The Forum was held in order to raise awareness for young, disabled members of the society by giving every attending member of the event a voice to speak out about the situation and the issues young handicapped people have to face in their everyday life.
“Our forum here can definitely be described as successful for the young and disabled members of our society,” explained Mata’afa Faatino Utumapu, Office Manager of N.O.L.A. to Weekend Observer on the event’s closing day.
“Those young people could increase their understanding in terms of income generated activities and services which are available for them, and they were also able to experience and identify the commitment that is provided for them from the governmental side.”
This commitment mentioned by Ms Utumapu was one of the main parts of the Forum’s second day. Several speeches were held to explain and extend the role of young, disabled people in society, as for instance done by Maotaoalii Kaioneta Kitiona, Police Detective Inspector and Media Officer of the Samoan Ministry of Police.
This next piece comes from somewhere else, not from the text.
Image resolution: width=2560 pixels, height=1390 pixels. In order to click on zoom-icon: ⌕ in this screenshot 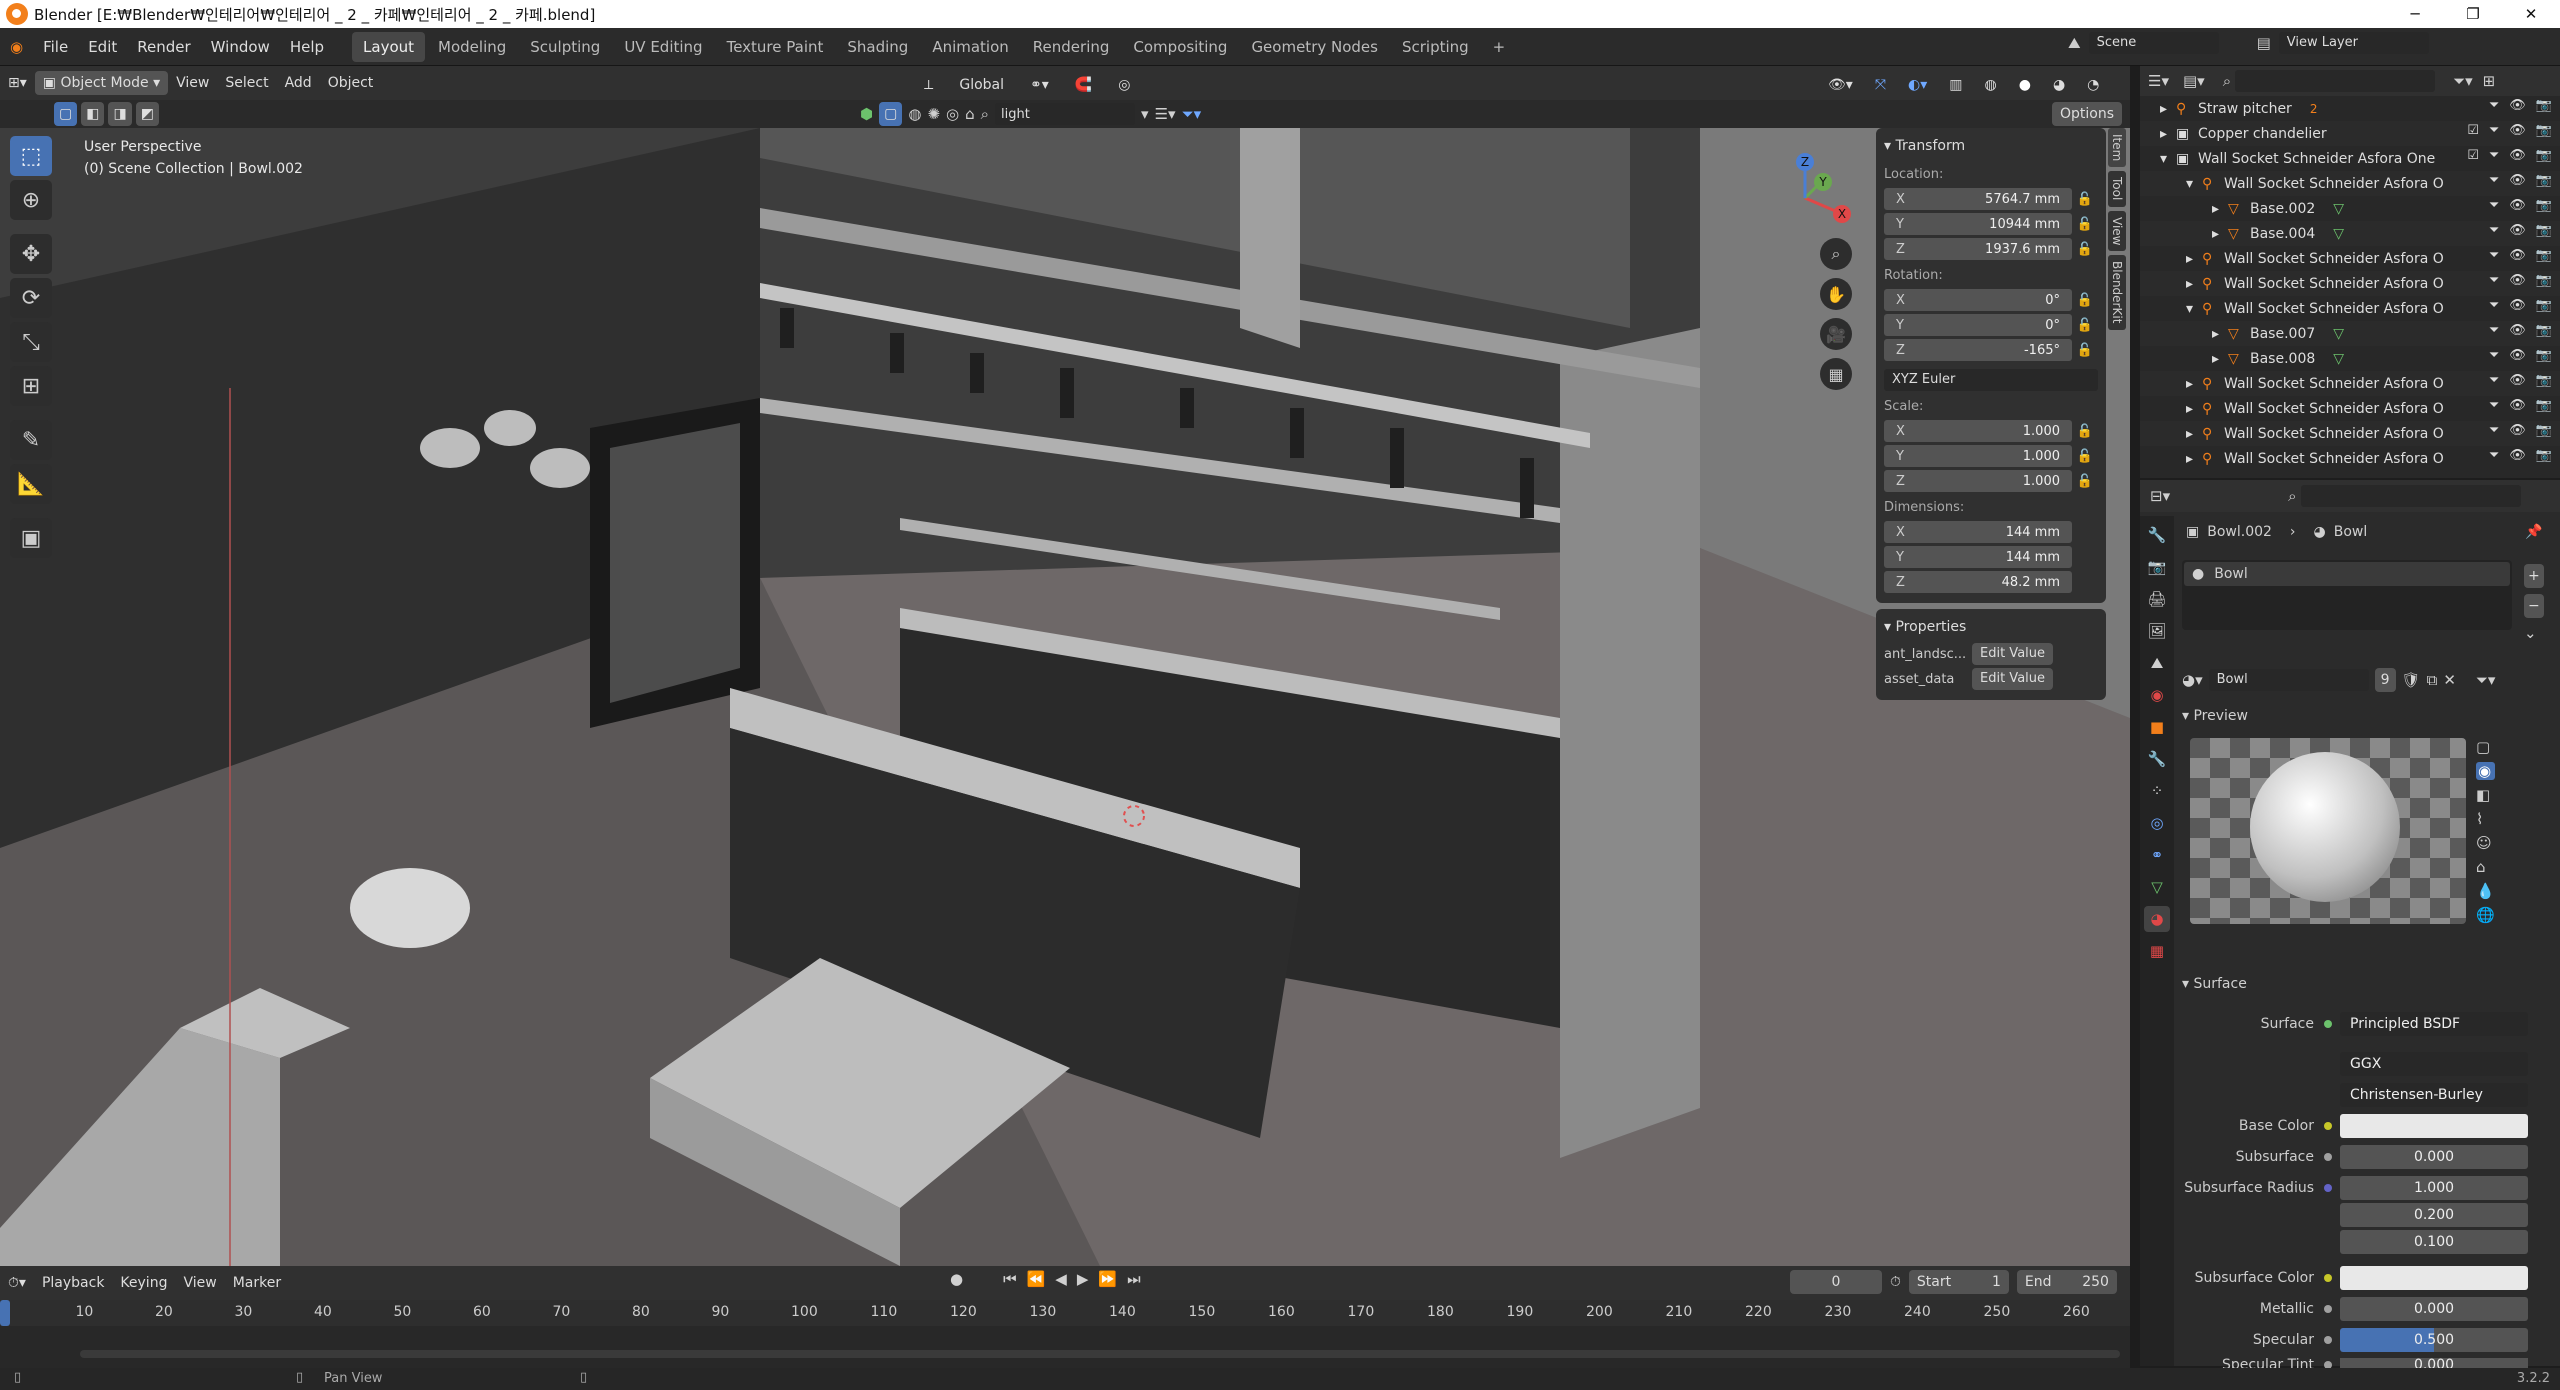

During his short presentation at the Youth Forum, he informed the attendants about the most common forms of discrimination which young, disabled people have to face, including for instance domestic violence or voyeurism in public. He explained to the participants, which rights and regulations in particular secure their sanctity as a fully accepted member of society and also pointed out on which legal provisions these rights are routed.
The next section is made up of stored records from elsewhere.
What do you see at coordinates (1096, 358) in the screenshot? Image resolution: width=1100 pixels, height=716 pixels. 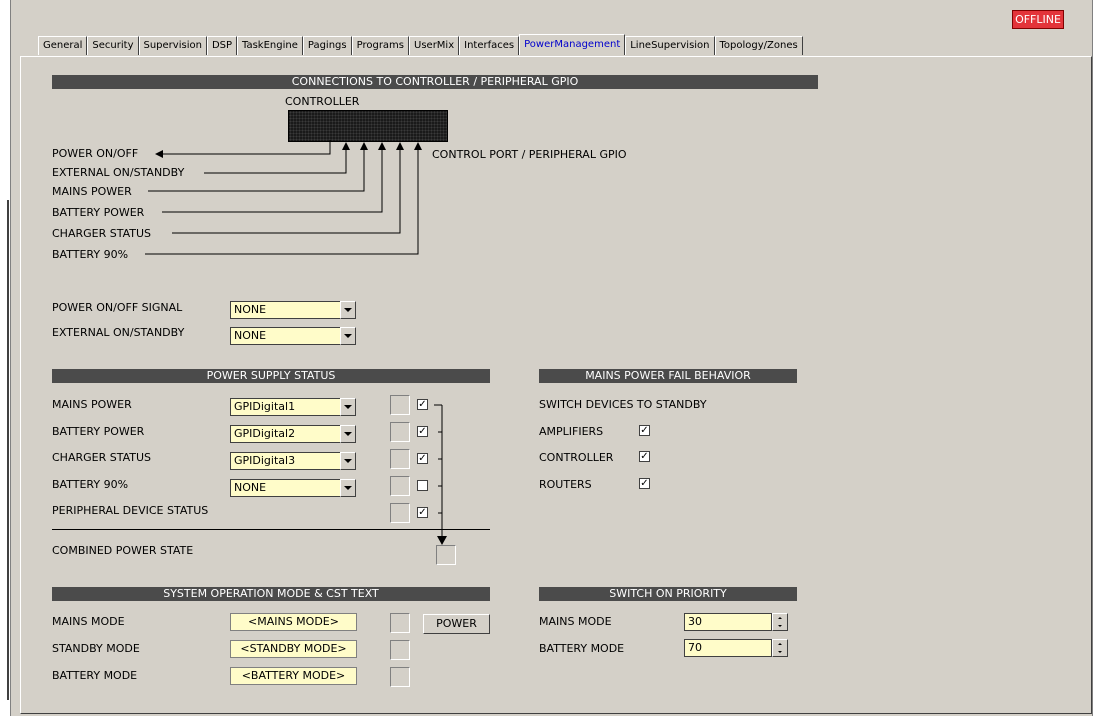 I see `right-window-edge` at bounding box center [1096, 358]. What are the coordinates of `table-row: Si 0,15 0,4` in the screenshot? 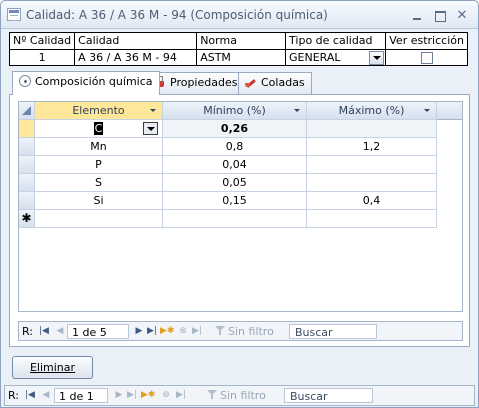 It's located at (240, 201).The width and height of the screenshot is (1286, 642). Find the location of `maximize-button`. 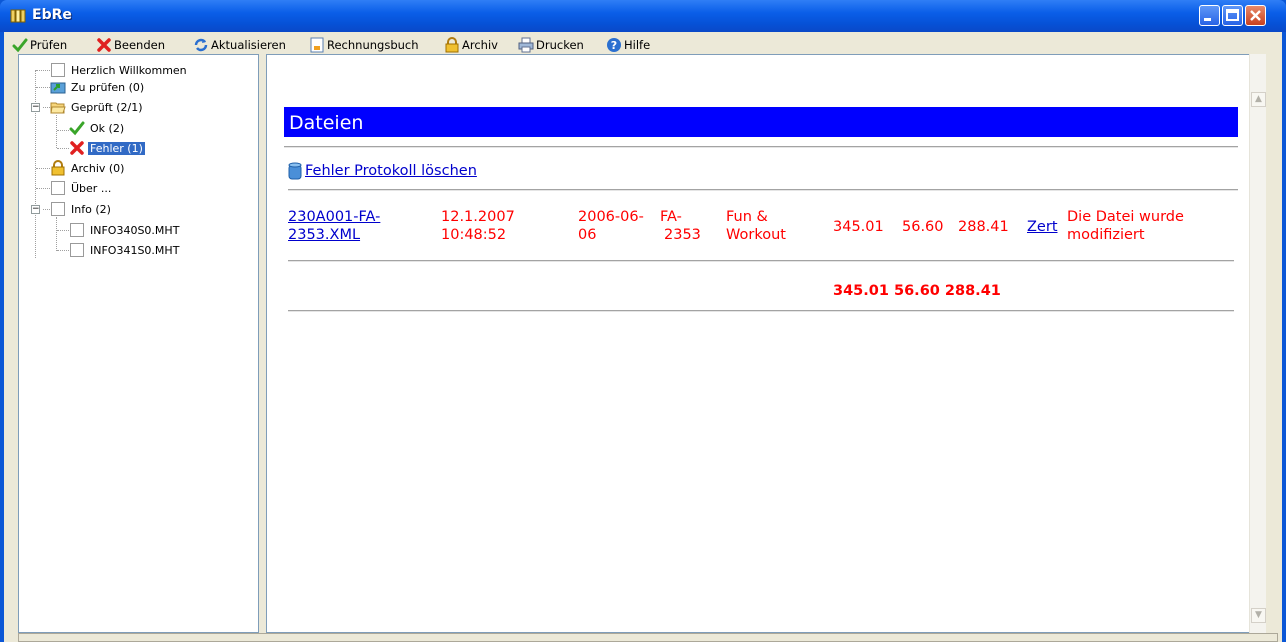

maximize-button is located at coordinates (1232, 16).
“A main part of the presentation given by the Ministry of Police today dealt with demonstrating how domestic violence against disabled people can be prevented, because these represent some of the general offences against handicapped people, especially at a young age,” the Police Detective Inspector told.
As he stated, Samoa “already has a lot of such programmes available, sponsored by the government and its ministries, to deal with all different disabilities and their social awareness.”
Concerning the recent Youth Forum, Inspector Kitiona spoke of an extraordinary benefit provided for disabled people: “It has to be our priority to let the members of our society with special needs know that they are treated equal to everybody else.
Therefore, the providing of prevention measures in terms of violence or any kind of discrimination for them is one of our main tasks for today and I think this has been really helpful so far.”
The forum’s programme also contained a speech given by Mr Manusamoa Anthony Saaga of the Ministry of Communications and Information Technology, in which he informed the attendees about facilitating accessible communications for disabled people.
For the participants of the Youth Forum, their attendance turned out to be a highly profitable one, as Mr Ari Hazelman, who, together with his friend Setu Tiatia had visited the event, explained: “We were able to learn a lot during the last two days and this knowledge definitely will help us a lot, especially in terms of dealing with society or our environment in general.”
According to Ms Mata’afa Faatino Utumapu of N.O.L.A., the different items on the Youth Forum’s agenda helped to “celebrate diverse achievements in terms of young people’s disabilities, but also to identify barriers which still need to be subdued to advocate those people.”
Regarding future plans to assure that the newly gained awareness for disabled people in Samoa will stay relevant, Ms Utumapu already mentioned a “platform, that will be shared and will guide the work of the group as well as [N.O.L.A. ’s] work to make sure that young people with disabilities are getting the right amount of attention they deserve.”